Passage provided –

Let $a_1, a_2, a_3,....a_n$be $n$ numbers such that $a_i$ is either $+1$ or $-1$. If $a_1a_2a_3a_4 + a_2a_3a_4a_5 +...+a_na_1a_2a_3=0$, then prove that $4$ divides $n$.
Well $2$ definitely divides $n$ because for every $+1$ there should be a $-1$. I also thought it would be helpful to the $a_4$ common from the first four terms and $a_8$ from the next four terms and so on and so forth. as I have already proved that $n$ is even I must try and prove that it is not possible to have exactly two terms left after performing the above operation. But, doesn't help...

Given information –
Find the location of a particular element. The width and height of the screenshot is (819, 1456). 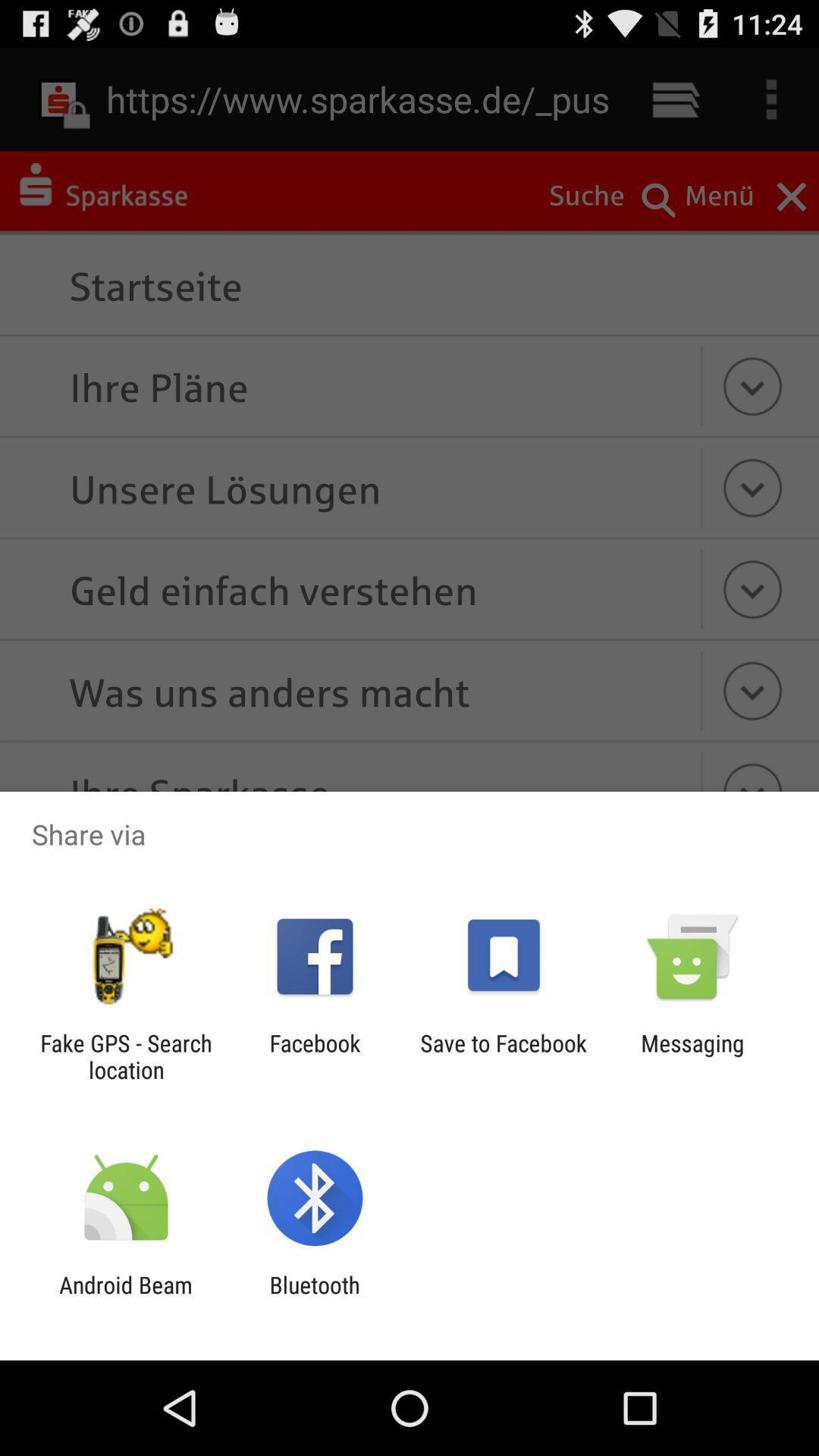

the app to the left of facebook is located at coordinates (125, 1056).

Task list –
[A] In the forum post on the ±1 divisibility problem, what does the poster say definitely divides n, and why?
[B] Continue the forum post on the ±1 divisibility problem, picking up after its final sentence.

Answers to the problems –
[A] 2 divides n, because for every +1 there should be a −1.

[B]
Let $$\mathbb S=\left\{a_1a_2a_3a_4, a_2a_3a_4a_5 ,...,a_na_1a_2a_3\right\}$$
Note that the sum of elements of $\mathbb S$ is $0$.
Assume that $n \equiv 2 \pmod 4$. Since half of the $n$ elements in $s$ must be $-1$ this implies that a odd number of $-1$ in $S$.
But note $$-1=(-1)^{\frac{n}{2}}=\prod _{ x\in \mathbb S }^{ }{ x }=\prod _{ i=1 }^{ n }{ a_1^4 } $$
A contradiction!